Last week, the Consumer Financial Protection Bureau ordered Continental Finance Company LLC, a credit card lender, to refund an estimated $2.7 million to approximately 98,000 consumers. The CFPB found that the company’s subprime credit cards misrepresented certain fees and hit consumers with illegal charges. The order also requires the company to pay a civil penalty of $250,000.
“Continental Finance misled consumers and charged them illegal fees,” said CFPB Director Richard Cordray. “These excessive fees are especially harmful because the cards were targeted to consumers with subprime credit who are often economically vulnerable. We will act to protect people who are wronged in this market.”
Continental designs and markets credit cards targeted at consumers with subprime credit. The CFPB investigation found that violations occurred in connection with Continental cards issued between April 2012 and July 2013. Specifically, the CFPB alleged that Continental Finance misled consumers about credit card costs, charged illegal credit card fees, and misrepresented account insurance by stating in some consumer cardholder agreements that security deposits consumers provided for certain credit cards would be “FDIC insured” when, in reality, for a time period many funds were not FDIC-insured.

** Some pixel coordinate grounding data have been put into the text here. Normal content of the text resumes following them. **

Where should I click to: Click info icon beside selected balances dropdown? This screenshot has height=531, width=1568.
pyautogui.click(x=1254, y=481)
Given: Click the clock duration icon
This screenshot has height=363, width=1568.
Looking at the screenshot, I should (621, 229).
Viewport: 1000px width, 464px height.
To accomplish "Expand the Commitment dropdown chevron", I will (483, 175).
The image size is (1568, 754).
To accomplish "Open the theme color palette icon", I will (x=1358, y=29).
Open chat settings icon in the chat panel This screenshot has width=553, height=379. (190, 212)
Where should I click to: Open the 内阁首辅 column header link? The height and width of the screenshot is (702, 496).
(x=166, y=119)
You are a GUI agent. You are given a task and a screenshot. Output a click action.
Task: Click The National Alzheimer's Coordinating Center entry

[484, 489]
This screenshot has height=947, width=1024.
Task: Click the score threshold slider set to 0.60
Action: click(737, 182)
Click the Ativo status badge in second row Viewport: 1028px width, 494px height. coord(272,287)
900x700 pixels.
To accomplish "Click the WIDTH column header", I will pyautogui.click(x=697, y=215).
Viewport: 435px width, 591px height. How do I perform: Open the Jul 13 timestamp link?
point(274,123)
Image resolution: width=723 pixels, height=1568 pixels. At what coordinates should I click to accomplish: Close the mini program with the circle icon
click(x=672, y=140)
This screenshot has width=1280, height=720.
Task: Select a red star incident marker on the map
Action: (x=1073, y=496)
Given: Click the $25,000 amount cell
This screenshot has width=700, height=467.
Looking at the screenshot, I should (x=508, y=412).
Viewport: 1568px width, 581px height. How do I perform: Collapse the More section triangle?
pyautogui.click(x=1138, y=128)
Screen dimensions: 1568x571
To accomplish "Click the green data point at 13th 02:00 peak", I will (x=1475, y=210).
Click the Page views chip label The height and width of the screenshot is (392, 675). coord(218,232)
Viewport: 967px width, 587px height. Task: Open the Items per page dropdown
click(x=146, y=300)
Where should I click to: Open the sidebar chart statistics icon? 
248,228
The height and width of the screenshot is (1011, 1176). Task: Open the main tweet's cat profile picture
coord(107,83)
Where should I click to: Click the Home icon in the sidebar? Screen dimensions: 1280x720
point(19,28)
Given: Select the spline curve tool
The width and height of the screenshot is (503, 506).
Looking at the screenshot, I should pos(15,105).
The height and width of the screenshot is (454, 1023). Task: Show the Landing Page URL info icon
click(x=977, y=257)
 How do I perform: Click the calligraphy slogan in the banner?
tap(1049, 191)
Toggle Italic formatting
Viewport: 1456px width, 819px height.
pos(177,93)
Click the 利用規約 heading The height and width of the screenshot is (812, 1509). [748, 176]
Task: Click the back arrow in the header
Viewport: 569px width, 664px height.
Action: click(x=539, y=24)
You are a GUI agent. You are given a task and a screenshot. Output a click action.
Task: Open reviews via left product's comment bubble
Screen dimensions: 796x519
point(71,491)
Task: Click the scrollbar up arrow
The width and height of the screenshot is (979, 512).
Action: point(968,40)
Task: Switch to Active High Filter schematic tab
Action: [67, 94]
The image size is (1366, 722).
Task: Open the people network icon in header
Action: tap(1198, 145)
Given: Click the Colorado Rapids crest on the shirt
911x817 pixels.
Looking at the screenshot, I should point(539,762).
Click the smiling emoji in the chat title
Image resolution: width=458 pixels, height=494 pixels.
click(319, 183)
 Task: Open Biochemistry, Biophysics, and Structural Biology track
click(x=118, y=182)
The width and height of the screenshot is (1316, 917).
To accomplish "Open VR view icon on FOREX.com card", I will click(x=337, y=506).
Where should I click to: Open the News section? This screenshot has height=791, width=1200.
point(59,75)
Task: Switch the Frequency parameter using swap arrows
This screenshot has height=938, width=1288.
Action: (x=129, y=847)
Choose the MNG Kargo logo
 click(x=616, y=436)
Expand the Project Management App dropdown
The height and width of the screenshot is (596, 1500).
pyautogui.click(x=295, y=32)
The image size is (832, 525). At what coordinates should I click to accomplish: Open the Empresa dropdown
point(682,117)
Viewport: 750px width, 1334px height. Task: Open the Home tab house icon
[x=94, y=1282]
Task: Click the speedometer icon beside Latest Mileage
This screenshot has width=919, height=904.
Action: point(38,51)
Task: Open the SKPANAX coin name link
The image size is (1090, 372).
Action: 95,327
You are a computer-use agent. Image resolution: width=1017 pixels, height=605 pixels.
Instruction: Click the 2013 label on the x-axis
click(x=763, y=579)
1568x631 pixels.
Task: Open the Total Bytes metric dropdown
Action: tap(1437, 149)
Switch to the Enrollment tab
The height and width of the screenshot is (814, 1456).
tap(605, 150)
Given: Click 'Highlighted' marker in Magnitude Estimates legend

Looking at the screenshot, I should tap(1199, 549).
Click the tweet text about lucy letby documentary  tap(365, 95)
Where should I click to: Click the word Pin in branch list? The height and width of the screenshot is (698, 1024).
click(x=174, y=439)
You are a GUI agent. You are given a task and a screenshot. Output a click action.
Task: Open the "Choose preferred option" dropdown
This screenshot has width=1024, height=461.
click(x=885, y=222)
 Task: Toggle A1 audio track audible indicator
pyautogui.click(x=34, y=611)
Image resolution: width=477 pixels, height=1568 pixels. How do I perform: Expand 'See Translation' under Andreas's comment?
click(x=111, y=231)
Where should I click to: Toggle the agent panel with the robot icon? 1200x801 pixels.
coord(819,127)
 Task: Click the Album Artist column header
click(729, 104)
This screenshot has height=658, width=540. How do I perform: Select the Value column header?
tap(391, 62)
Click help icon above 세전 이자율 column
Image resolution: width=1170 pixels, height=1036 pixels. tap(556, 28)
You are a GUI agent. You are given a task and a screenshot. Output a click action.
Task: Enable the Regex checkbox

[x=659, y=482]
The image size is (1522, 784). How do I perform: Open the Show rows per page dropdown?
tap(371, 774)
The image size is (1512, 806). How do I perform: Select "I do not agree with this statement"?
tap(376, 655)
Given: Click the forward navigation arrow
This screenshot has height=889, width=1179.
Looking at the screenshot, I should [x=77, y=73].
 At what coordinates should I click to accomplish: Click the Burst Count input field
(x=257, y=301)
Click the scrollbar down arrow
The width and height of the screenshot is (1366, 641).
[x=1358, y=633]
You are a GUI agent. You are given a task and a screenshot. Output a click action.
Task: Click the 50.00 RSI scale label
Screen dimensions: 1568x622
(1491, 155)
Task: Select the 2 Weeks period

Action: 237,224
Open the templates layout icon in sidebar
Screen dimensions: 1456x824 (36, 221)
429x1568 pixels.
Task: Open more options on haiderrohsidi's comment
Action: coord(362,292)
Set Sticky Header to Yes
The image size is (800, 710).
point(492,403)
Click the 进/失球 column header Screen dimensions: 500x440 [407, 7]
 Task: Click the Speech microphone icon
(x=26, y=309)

The CFPB found that Continental engaged in deceptive acts or practices by misrepresenting the paper statement fee and whether security deposits would be “FDIC insured.” The CFPB also found that Continental violated the Truth in Lending Act by requiring consumers to pay fees over 25 percent of the credit limit during the first year after account opening. To address these violations, the CFPB’s consent order requires Continental Finance to:
- Provide full refunds totaling approximately $2.7 million to 98,000 consumers;
- Cease engaging in the illegal practices mentioned above;
- Be subjected to CFPB supervision for the first time; and
- Pay a $250,000 civil penalty fine.
Troutman Sanders will continue to monitor the CFPB’s enforcement actions and any related consent orders.